Comcast’s Own Data-Sipping Strategy
What’s really odd about Comcast’s attitude towards this, is that calibrating market offerings of a limited-capacity service to maximize appeal to low-data users is a tactic Comcast should easily recognize. After all, it’s precisely the tactic Comcast itself, along with Charter (CHTR) is using in wireless. Xfinity Mobile and Spectrum Mobile are just about the last major services employing the old “throttle everything” approach, where once a subscriber exceeds a given data allowance on their Unlimited plan – they’ve settled on 20 GB for now – all data usage is throttled even when the tower is not congested. This is almost certainly because as resellers of Verizon’s capacity, they don’t actually own the towers in question and are being charged on a per GB basis.
And yet, they are succeeding.
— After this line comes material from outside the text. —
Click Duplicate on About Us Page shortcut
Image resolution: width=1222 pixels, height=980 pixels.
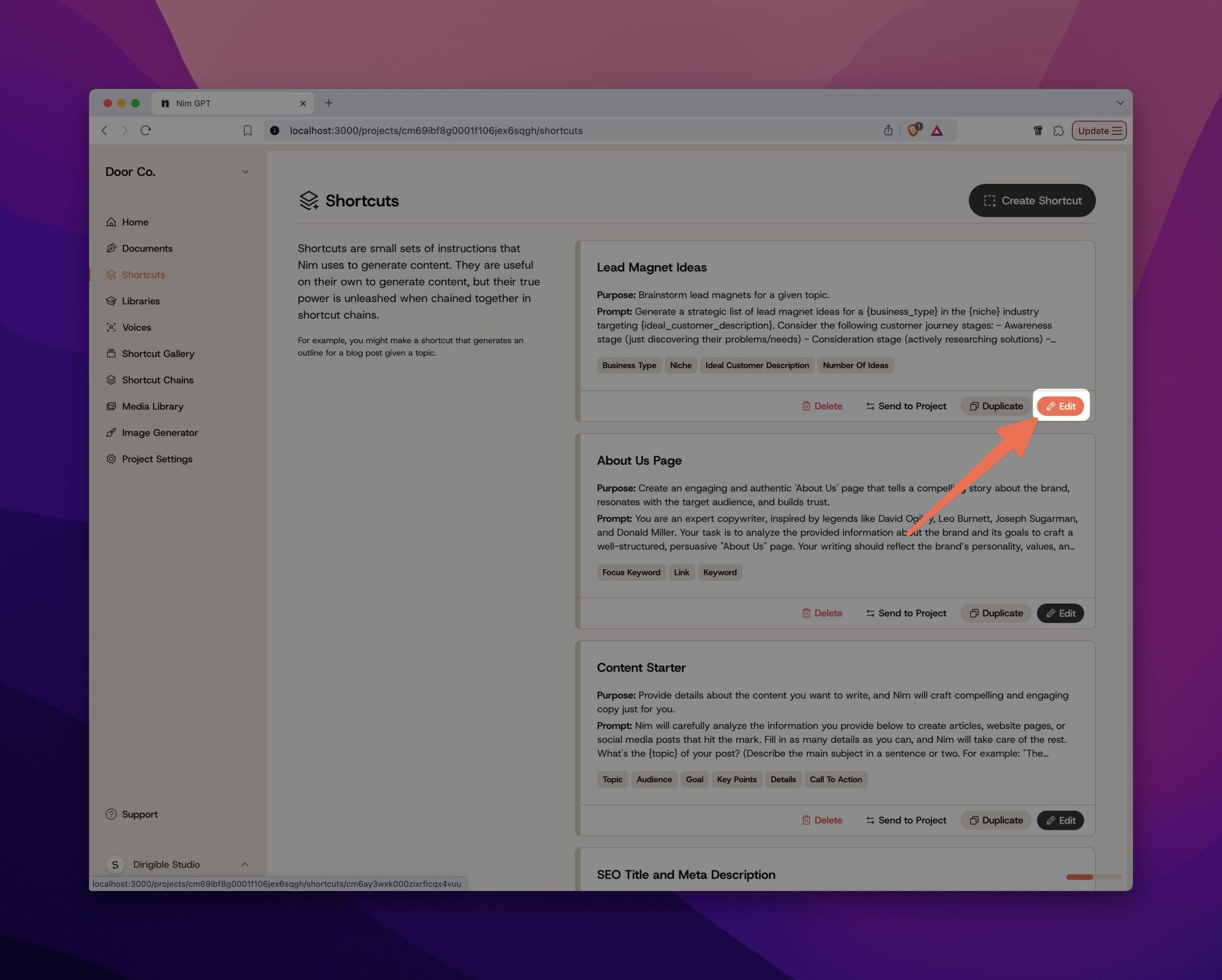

One of the few major industry questions that former T-Mobile CEO John Legere got wrong as he built the Un-Carrier was his prediction in 2017 that cable companies foray into wireless would be brief and they would retreat when they realized how expensive a service without owner economics would be. But Comcast/Charter compensated for that by designing their plans specifically for low-usage data sippers, and managed to attract millions of them with no sign so far that their momentum is slowing.
This is not to say that Comcast, and Charter, will never need to build out their own wireless networks – industry analysts almost universally agree they eventually will if they want to make wireless a permanently strong part of their offering. But riding on Verizon’s network and calibrating offerings in the early stages of the process allowed them to avoid the massive red ink a new wireless network would normally incur in the early stages of the process.
That will be increasingly important going forward as continued pressure on broadband margins reduces cash flow. It’s not yet clear if the companies will coast – taking the free cash flow they can get by underpricing unlimited data plans from the Big Three to data sippers and pocketing the difference – or run wireless at break even for a while as they funnel profits from it back into the build out of their own owned and operated wireless network.
On the other hand coasting would definitely preserve margins as the broadband competition I expect to continue whittles away at the wireline division’s free cash flow. But Comcast will never become a major wireless power that way, so it would be capping its upside.
Key Points Synopsis
I do not agree that T-Mobile and Verizon are doomed to fall off as their networks fill up with the same data guzzlers in the same proportions as Comcast and Charter serve. It’s true that wireless will always have less capacity – and more ubiquity – than wireline service, but that’s just another reason for wireless carriers to calibrate their offerings to those who cost less to service because they use less. T-Mobile and Verizon continue to have considerable upside from fixed wireless.
That same argument, however, seems to cut in favor of Comcast when it comes to wireless service, which it can continue to gradually expand until there is enough cash flow in wireless to support a major push into network construction and give Comcast owner economics in its wireless division.
It’s also worth noting that AT&T’s decision to essentially sit out the fixed wireless broadband market, employing only as a limited tool in limited markets, will look even more foolish than it already does if it turns out the potential market is much larger than currently projected.
Comcast seems likely to continue to suffer pricing power and profit declines in its broadband division. However, the picture for its NBCUniversal content division and its wireless offering seems considerably more positive. For now, I’m rating it a Hold.
Disclosure: I/we have a beneficial long position in the shares of TMUS either through stock ownership, options, or other derivatives. I wrote this article myself, and it expresses my own opinions. I am not receiving compensation for it (other than from Seeking Alpha). I have no business relationship with any company whose stock is mentioned in this article.